埋もれない商品、パッケージでも勝負
藤田さんのセンスはパッケージにも発揮されています。
「数多くある水産加工品の中で、埋もれない商品を作りたい」
架空の”たけわ食堂”は線画、実際に入っている商品は実写で掲載し、コントラストが非常に面白いデザイン。デザイナーさんのイメージを基に、藤田さんのコンセプトに従い、試行錯誤の末、完成しました。
「老舗食堂の懐かしさと今っぽさ。両方を大事にしたい」
これまでの定番商品とは異なる新しいイメージで売り出したかったそうです。手に取るきっかけとなるパッケージでありながら、ただ単に目立つだけではない深みのあるデザインです。既存商品のイメージとのギャップが、吉と出るか…?老舗の看板を守りながらの挑戦は「いつも以上にドキドキですよ」と不安を口にしつつも、少年のような無邪気な笑顔が印象的でした。
豊富な経験を生かして
PBの商品を多数取り扱っていることもあり、長年蓄積されたレシピは豊富です。経験則が短期間での商品開発を可能にし、一定の形になるまでのスピード感には目を見張るものがあります。

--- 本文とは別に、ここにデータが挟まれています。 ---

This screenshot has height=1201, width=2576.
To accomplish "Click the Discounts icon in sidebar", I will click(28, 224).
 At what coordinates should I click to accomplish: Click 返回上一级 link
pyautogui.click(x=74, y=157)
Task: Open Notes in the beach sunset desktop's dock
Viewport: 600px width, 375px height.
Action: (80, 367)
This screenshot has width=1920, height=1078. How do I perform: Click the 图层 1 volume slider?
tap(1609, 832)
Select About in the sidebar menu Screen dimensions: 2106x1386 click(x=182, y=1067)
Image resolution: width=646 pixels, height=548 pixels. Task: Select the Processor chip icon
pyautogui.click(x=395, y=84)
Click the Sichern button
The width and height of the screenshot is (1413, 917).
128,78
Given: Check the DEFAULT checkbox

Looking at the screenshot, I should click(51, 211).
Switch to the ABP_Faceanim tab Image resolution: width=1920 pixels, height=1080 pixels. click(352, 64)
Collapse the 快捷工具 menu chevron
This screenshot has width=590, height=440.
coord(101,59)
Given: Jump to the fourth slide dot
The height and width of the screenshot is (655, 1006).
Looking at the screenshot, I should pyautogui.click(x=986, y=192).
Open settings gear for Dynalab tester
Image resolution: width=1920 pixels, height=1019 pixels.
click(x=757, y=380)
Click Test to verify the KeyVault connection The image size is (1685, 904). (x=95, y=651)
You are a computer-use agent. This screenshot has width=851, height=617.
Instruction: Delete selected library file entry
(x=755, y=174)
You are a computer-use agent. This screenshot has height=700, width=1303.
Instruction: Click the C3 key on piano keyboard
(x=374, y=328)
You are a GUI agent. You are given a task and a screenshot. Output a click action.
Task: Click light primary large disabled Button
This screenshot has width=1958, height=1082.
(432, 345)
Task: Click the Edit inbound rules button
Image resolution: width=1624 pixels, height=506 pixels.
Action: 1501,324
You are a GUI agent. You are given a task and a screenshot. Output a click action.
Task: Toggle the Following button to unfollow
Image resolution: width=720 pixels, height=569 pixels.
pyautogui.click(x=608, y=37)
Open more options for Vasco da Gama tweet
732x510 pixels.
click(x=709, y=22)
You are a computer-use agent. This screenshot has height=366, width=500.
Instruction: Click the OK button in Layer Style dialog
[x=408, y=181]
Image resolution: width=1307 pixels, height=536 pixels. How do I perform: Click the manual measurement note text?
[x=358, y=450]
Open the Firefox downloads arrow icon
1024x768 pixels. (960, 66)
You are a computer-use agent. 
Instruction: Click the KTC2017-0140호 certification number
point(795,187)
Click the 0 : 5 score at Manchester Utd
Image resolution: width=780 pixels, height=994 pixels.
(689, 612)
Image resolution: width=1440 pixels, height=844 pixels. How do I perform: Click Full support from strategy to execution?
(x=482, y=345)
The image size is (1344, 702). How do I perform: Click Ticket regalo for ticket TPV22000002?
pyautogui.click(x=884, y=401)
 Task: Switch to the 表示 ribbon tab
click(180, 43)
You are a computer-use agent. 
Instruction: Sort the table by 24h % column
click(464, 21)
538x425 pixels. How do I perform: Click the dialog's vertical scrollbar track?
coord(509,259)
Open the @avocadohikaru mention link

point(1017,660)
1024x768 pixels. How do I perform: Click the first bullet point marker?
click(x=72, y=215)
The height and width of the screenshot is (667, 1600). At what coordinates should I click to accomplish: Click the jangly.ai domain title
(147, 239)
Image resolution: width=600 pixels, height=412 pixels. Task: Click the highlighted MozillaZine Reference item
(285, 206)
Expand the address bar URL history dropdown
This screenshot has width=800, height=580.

藤田さんは開発の先輩・西村周子さんと二人三脚で作業を進めてきました。
「スタートダッシュができるからこそ、仕上げの最終調整に時間を割き、完成度を高められるんです」老舗ならではの為せる技です。
仕事で迷いが生じた時には、奥さんやお子さんの率直な意見を聞くこともあるのだとか。にしんの商品は、チャレンジングなメニューとのこと。臭みが苦手という人もいるかもしれませんが、藤田さんは
「にしんのおいしさを知ってもらえるはず。食育を兼ねています」と自信をのぞかせます。
店主になったつもりで
「本当においしいものを食べて欲しい。店主はおいしい料理しか提供しませんよね」
4つのメニューは、いずれも藤田さん自身がたけわ食堂の店主になった気持ちで考案したのでしょう。「藤田店長ですね!」と呼びかけると…
「店長…いや、私はホールスタッフくらいで(笑)」と、急に謙虚に。
クリエイティブな力が試される仕事に「開発が行き詰まったらどうしていますか?」と問うと
「スーパーやコンビニをうろうろしてリセットします」と藤田さん。一般にリサーチと呼ばれる行為に「それって、仕事ですよね?!」思わず突っ込んでしまいました。ストイックな一面を見せつけられた気分です。淡々としているように見えるのですが、実は藤田さんはめちゃくちゃ熱くて面白い人…!!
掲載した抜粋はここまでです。